Just when you thought the coast was clear to take a position in crypto, the bottom has fallen out  — yet again.

This time, it happened because crypto exchange FTX may have become insolvent, and its bailout from Binance is no longer on the table.

Sam Bankman-Fried (SBF), the CEO of FTX, who some have likened to J.P. Morgan due to his bailing out smaller crypto platforms earlier this year — might turn out to be more like Madoff than Morgan.

We’ll know better once the dust around FTX’s accounting has settled.

In the meantime, FTX has halted customer withdrawals, which has served as an unpleasant reminder to many that if you leave the private keys for your crypto assets in the custody of a centralized exchange, you don’t technically own said assets.

So, the lesson here is, by all means, choose the crypto exchange that’s right for you and use it to purchase the digital assets you’d like — but then transfer the private keys to those assets to a noncustodial crypto wallet soon after.

There’s more than one benefit to choosing to self-custody your digital assets.

Please note: You’ll know you are using a noncustodial wallet if you’ve written down a 12- to 24-word recovery phrase for the wallet. Noncustodial wallets include software wallets like Exodus Wallet or Atomic Wallet and hardware wallets like Ledger or Trezor devices.

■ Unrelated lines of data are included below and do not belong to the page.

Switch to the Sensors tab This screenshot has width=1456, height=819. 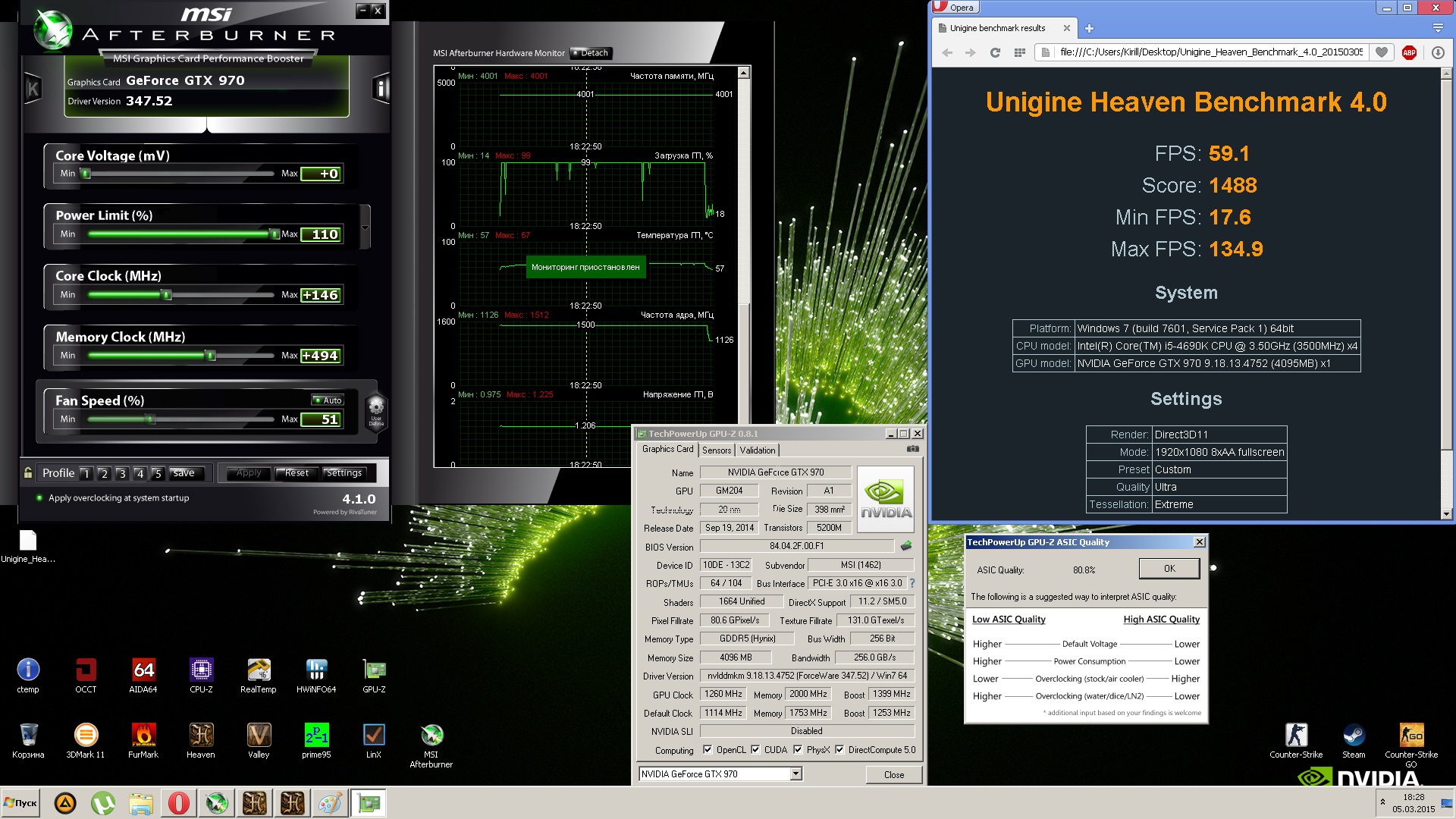tap(717, 450)
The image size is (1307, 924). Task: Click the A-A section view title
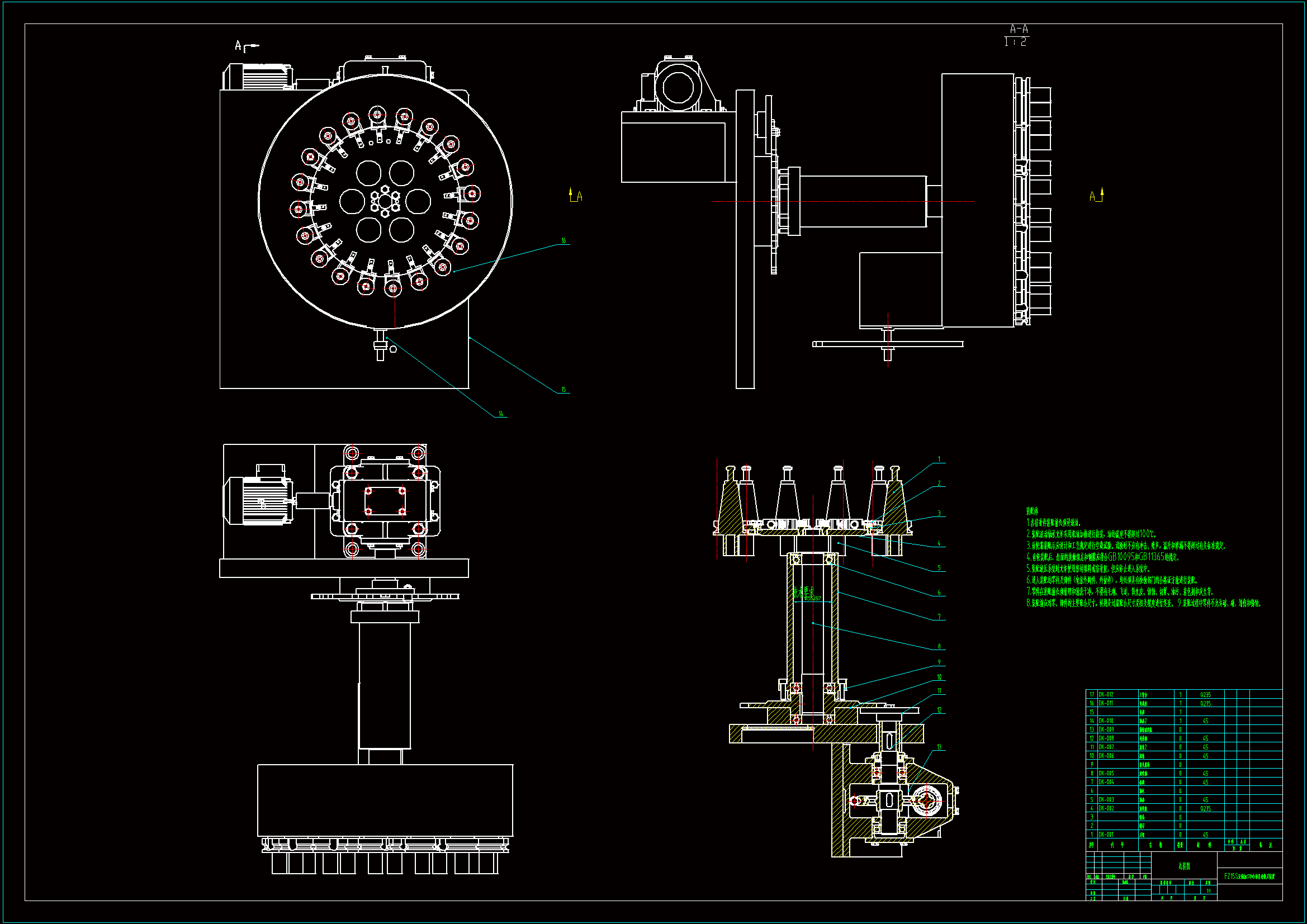click(x=1019, y=29)
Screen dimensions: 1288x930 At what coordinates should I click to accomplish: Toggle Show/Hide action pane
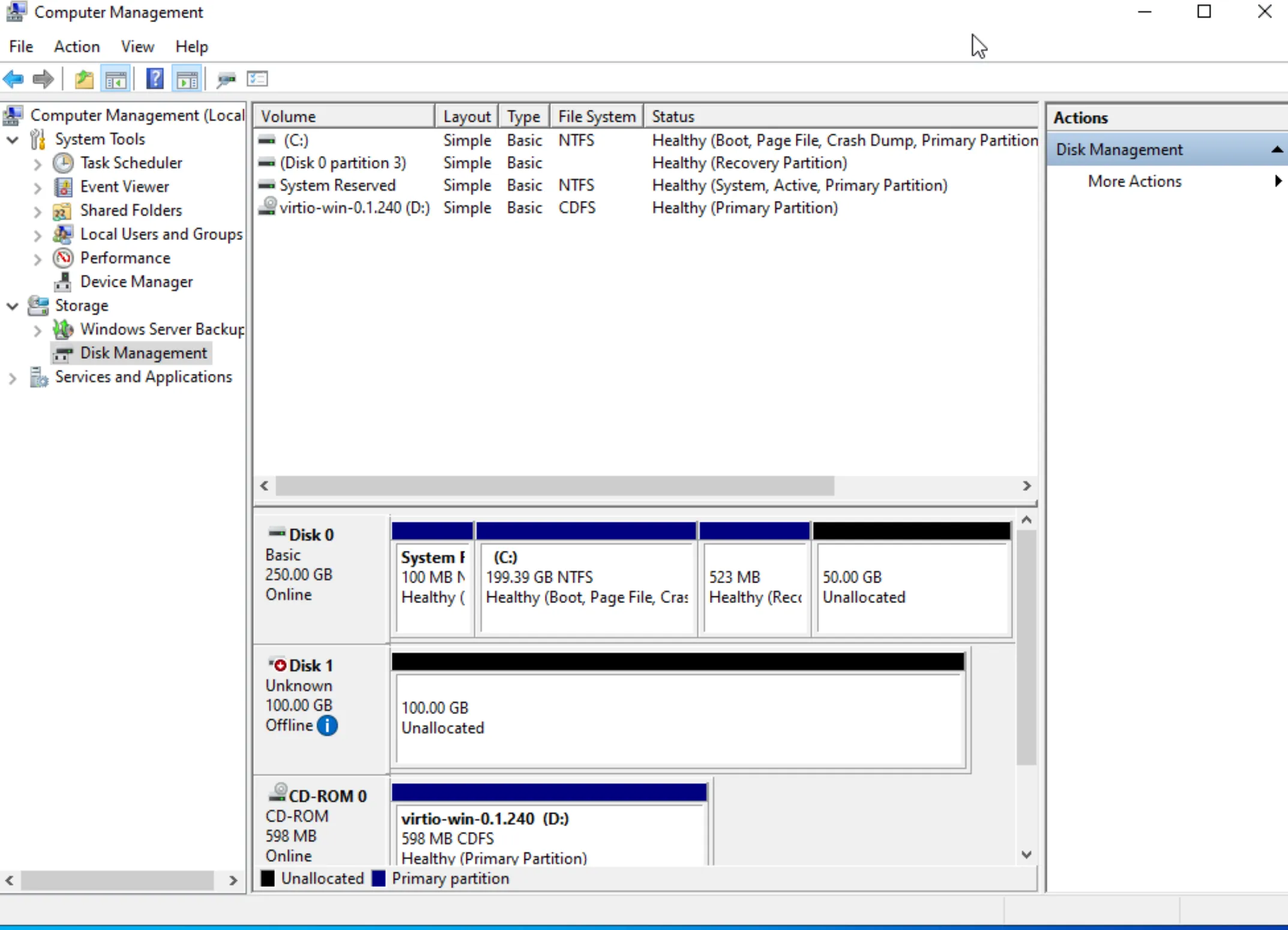tap(186, 79)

Benefit #1: Reduce your counterparty risk

Bitcoin was designed to facilitate peer-to-peer transactions.

You can use the Bitcoin network to transact without permission, as no counterparty — or intermediary — is necessary in the process.

But most people don’t use bitcoin (BTC) for transactions. Most use it as a way to save.

Even if you use BTC as a store of value, though, you still have to be mindful of counterparty risk.

When you leave the private keys for your BTC in the hands of an exchange, you only hold an IOU for the asset.

The exchange is the counterparty in this case. In other words, if you don’t take the private keys from the hands of the exchange and store them in your own noncustodial wallet, then your IOU for that asset is only as good as the solvency of the exchange that holds the keys to it.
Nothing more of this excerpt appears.